If you’re planning on taking out a loan, or even if you’re just worried about how many credit cards you’ve taken on lately, the fundamentals of credit scoring are probably of interest to you. While the specific credit scoring formulas that each credit bureau uses is private information, it is helpful to know some basics to the credit scoring process.
Credit scoring is the act of taking your entire credit picture and history and creating a numerical snapshot of it – your credit score. A lender contemplating giving you a substantial loan will probably look at your entire credit report, but the first impression, the credit score, is what will tell them whether they should even consider giving you a loan, or what kind of terms you are likely to be eligible for.
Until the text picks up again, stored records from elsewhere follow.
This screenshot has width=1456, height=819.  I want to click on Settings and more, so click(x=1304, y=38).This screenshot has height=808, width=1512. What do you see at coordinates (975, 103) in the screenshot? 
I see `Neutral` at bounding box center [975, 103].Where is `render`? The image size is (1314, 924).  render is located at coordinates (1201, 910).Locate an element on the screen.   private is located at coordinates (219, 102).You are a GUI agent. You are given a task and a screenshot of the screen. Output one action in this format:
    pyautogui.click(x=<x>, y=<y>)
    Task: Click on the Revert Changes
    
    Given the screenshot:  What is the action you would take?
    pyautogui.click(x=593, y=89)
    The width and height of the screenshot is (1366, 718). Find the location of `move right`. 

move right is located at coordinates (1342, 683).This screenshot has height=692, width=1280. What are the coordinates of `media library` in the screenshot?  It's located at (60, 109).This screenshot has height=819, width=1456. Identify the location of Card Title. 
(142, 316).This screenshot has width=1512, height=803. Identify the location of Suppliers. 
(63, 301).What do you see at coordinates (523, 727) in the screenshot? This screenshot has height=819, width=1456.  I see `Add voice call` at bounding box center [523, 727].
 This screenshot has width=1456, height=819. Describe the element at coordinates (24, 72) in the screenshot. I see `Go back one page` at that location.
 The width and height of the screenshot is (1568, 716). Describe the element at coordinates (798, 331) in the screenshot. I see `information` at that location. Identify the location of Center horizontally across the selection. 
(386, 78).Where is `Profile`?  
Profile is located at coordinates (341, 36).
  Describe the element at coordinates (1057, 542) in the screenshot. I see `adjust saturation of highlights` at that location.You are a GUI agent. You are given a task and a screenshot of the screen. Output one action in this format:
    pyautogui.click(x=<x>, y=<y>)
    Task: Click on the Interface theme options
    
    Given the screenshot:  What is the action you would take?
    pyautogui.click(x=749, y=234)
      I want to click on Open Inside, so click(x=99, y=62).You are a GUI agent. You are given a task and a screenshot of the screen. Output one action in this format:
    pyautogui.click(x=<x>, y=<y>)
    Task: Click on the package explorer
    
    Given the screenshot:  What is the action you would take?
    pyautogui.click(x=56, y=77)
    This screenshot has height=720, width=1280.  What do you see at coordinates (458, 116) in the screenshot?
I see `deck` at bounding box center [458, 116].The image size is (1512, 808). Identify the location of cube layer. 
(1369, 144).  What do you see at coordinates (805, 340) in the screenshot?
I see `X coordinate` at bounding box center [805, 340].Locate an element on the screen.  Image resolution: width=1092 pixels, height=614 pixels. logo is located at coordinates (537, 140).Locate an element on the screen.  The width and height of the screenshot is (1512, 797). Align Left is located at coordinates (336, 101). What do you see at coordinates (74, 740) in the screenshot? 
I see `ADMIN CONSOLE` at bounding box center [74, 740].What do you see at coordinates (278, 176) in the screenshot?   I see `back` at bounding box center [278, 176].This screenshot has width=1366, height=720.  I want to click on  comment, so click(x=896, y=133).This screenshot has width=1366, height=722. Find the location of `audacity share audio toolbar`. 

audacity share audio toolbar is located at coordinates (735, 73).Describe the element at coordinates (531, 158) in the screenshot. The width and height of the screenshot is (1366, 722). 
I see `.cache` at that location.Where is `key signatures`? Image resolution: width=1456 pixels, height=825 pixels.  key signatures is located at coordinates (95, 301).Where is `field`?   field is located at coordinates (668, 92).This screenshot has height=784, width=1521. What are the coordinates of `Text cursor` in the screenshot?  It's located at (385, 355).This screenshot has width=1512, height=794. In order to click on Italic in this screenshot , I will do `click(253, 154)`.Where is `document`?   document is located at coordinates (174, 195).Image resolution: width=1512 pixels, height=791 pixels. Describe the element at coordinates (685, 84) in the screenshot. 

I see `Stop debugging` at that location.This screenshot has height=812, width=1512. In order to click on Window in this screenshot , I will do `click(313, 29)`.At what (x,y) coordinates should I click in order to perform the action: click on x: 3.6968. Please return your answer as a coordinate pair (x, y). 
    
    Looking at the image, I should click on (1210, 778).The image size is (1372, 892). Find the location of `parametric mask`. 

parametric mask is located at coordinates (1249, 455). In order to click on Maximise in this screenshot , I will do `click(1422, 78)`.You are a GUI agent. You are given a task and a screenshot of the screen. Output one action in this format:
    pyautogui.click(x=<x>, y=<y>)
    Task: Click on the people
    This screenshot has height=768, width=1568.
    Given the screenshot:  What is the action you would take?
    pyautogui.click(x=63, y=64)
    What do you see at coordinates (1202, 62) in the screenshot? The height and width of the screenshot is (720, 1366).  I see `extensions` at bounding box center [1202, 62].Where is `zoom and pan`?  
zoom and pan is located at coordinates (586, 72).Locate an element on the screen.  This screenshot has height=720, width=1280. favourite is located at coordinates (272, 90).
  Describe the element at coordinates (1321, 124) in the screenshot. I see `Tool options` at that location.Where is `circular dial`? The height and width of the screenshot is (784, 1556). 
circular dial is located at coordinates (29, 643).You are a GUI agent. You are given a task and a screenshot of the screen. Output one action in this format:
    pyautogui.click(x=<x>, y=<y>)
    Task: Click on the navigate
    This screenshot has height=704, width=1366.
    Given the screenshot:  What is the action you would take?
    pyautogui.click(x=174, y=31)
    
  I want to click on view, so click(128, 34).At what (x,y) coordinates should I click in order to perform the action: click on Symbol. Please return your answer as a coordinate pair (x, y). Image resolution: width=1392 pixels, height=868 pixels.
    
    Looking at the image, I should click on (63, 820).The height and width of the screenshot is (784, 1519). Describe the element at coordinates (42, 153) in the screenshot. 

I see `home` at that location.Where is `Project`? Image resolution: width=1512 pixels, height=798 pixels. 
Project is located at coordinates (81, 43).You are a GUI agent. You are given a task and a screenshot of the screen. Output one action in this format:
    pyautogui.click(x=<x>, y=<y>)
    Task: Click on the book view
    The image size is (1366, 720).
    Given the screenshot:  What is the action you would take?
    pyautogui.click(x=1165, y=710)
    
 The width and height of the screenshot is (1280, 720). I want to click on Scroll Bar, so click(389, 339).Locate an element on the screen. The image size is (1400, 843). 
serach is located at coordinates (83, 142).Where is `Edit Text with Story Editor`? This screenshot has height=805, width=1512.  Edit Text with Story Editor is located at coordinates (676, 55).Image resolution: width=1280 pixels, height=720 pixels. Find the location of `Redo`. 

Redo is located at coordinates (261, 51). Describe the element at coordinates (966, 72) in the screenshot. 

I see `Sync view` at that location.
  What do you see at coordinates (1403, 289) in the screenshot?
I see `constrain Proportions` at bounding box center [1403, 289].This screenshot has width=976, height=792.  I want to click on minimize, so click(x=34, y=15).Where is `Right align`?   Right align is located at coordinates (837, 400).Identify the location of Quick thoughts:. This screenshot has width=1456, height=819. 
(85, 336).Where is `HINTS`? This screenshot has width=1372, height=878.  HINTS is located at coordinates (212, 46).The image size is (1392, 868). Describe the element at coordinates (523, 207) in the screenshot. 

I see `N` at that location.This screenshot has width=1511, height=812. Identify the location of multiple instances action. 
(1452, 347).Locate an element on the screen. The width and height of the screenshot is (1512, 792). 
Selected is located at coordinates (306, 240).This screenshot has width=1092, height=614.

Your credit score is based on a secret formula that takes into account a variety of factors, including things like your debt-to-income ratio, your amount of available credit vs. amount of utilized credit, your income and your payment history. The number that results should give you an idea of the level of credit risk lenders are likely to assign to you. The higher the number, the more likely you are to get a loan at the most favorable terms, because this indicates that you are a lower risk.
Credit scores are not etched in stone. Credit reporting bureaus are continuously adjusting their scoring based on your actions. When you pay off a credit card, it affects your score. When you add a credit card, it affects your score. Every time you are late with a payment that can affect your score too. The best way to improve your score is to improve your borrowing practices. Before borrowing any more (unless you are getting a consolidation loan), try to make sure you are up-to-date with your current creditors. Adjust your budget so you can pay more than the monthly minimums. Get credit monitoring with a credit report and score from CreditScore.com. Use that information to guide your future borrowing practices. There are definitely things you can do to affect the credit scoring process, and the sooner you get started on improving your score, the sooner you will increase your borrowing power.